The state also would take on responsibility for future costs. The state will have to spend $1 billion to $3 billion immediately for needed upgrades. Annual maintenance on the grid will run another $200 million to $600 million.
Currently, high-voltage transmission lines lack the capacity to move enough power throughout the state on high demand days, which has exacerbated the energy crisis.
Armando Perez, ISO director of grid planning, said the ISO has begun making those upgrades. Burton, however, said the state can do it at lower cost because it has better credit than the near-insolvent utilities.
HOW WE GOT HERE
The transmission system in question was developed over the past 40 years in separate chunks built by PG&E, Edison and San Diego Gas & Electric Co. The ISO controls operations on 75 percent of the grid.
City-owned utilities, such as the Anaheim Public Utility and the Los Angeles Department of Water and Power, own the other 25 percent of the transmission wires in the state. Those would not be purchased under the current proposal.
Currently, the ISO and the utilities work together to plan expansion of the system. Then the Federal Energy Regulatory Commission must approve.
Consumer groups that support the plan say it gives the state more control over California's energy future and over the long-term could lower power prices. Backers of the plan say owning the grid could give lawmakers the ability to plan independently, without seeking approval from the Federal Energy Regulatory Commission.
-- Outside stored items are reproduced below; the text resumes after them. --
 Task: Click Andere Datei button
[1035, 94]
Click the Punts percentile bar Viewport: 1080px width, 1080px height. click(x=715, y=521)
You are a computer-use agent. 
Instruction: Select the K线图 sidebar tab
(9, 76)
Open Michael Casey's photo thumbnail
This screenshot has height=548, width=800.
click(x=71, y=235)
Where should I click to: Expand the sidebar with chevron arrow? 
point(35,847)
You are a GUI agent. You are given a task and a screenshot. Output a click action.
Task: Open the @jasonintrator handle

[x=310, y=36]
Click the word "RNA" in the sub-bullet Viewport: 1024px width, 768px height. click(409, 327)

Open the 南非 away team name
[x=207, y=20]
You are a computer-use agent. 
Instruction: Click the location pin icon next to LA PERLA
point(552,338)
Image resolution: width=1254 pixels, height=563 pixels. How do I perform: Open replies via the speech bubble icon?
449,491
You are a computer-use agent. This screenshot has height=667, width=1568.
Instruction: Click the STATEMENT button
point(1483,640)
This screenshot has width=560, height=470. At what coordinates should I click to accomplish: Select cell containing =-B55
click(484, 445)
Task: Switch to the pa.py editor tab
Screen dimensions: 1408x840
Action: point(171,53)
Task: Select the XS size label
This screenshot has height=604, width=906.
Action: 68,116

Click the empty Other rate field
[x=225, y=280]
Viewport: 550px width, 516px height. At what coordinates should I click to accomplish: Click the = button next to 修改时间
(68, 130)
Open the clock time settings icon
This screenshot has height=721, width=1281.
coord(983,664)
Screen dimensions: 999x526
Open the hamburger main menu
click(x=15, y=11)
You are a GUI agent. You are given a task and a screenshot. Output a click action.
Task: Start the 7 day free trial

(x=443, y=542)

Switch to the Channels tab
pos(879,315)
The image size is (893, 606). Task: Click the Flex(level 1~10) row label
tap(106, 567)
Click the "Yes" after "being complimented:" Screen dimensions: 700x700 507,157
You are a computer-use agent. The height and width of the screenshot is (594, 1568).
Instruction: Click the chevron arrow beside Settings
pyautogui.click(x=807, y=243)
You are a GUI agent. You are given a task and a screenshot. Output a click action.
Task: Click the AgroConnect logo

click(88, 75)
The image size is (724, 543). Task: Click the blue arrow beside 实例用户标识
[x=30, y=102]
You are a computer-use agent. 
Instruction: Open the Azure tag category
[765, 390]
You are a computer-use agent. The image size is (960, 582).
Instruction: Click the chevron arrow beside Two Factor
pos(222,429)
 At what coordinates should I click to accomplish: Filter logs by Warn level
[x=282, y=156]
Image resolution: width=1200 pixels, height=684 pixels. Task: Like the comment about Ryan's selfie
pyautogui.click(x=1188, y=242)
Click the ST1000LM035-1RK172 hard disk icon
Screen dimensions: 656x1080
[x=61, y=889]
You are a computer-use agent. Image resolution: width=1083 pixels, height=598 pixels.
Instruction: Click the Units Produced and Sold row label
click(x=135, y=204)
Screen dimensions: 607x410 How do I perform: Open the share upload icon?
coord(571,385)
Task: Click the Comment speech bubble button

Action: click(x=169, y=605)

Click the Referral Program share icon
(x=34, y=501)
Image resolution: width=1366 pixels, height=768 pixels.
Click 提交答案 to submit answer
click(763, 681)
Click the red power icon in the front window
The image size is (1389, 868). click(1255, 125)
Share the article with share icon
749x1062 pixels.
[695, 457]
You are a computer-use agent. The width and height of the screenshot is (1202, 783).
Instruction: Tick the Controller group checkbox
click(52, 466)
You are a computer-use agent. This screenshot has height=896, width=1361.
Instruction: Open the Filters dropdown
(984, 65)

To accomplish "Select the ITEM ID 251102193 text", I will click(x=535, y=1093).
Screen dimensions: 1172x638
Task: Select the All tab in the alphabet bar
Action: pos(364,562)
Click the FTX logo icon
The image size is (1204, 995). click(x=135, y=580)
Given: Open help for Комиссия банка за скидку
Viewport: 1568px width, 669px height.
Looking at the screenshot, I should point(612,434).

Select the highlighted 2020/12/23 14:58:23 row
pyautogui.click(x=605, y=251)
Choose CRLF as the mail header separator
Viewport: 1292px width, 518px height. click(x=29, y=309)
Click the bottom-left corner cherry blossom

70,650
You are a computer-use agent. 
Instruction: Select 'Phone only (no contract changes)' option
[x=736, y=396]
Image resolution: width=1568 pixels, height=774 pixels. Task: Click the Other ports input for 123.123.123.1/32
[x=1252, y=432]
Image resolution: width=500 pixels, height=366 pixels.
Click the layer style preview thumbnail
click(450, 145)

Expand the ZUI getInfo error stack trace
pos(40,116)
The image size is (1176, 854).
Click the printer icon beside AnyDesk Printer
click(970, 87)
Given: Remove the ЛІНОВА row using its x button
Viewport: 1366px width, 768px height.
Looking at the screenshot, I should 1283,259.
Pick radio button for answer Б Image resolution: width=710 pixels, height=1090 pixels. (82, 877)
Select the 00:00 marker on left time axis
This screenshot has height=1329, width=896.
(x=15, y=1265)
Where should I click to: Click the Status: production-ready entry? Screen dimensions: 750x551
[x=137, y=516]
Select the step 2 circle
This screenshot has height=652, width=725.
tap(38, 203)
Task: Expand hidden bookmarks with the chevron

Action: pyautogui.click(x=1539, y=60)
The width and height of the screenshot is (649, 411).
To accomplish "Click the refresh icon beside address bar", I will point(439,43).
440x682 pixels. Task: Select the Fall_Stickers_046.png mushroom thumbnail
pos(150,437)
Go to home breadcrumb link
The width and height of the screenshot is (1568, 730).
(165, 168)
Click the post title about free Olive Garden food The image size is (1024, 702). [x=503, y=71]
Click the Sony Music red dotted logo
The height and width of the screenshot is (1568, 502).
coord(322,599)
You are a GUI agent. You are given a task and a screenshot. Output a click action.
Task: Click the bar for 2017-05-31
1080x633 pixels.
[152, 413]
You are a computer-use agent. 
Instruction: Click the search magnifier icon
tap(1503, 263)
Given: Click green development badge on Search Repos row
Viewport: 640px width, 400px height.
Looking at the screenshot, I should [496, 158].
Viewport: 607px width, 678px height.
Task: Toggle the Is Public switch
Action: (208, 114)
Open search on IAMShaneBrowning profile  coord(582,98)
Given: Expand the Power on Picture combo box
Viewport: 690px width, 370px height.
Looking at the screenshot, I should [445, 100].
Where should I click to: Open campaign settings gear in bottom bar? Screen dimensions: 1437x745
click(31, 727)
"It would loosen some of FERC's control,'' said Tony Braun, attorney with the California Municipal Utilities Association.
How the proposal would fare with FERC is difficult to judge because so few specifics have been made public, said FERC spokeswoman Barbara Conners. But she said it appears the state would be allowed to set prices and conditions for use of the grid.
The state, for example, could tell in-state power generators that they couldn't use the transmission system to send power out of state unless California's power needs have been met.
PRICES LESS CONTROLlABLE
But buying the grid alone would not necessarily lower prices. It wouldn't give the state the authority to cap wholesale prices. Some people think, however, the state could institute policies that could create incentives for generators to sell at lower prices.
Buying the grid would put the state closer to complete re-regulation of the electric industry, while other states and nations open their energy markets to competition.
Independent energy producers are concerned the state will have too much power if it owns the grid, and also buys electricity contracts. The state could then develop policies that discriminated against independent businesses, said Jan Smutny-Jones, executive director of Independent Energy Producers, a California trade group of power plant owners.
Over the long term, state ownership of the grid could drive prices higher by reducing electricity supplies, said energy economist Michaels. With the market in flux, companies might be reluctant to invest in new power plants that the state needs to increase supplies.
"We don't know what the state is going to do,'' he said. "If it's one thing investors require, it's a bit of certainty about the environment they're going to operate in.''
-- Martin Thompson (firstname.lastname@example.org), February 17, 2001.
Oh that’s good. Put a federal ordered cap on a private industry so you can have the state take over and then start raising the cost to consumers. We are a third word country in disguise. I’m gonna pwuuuuke!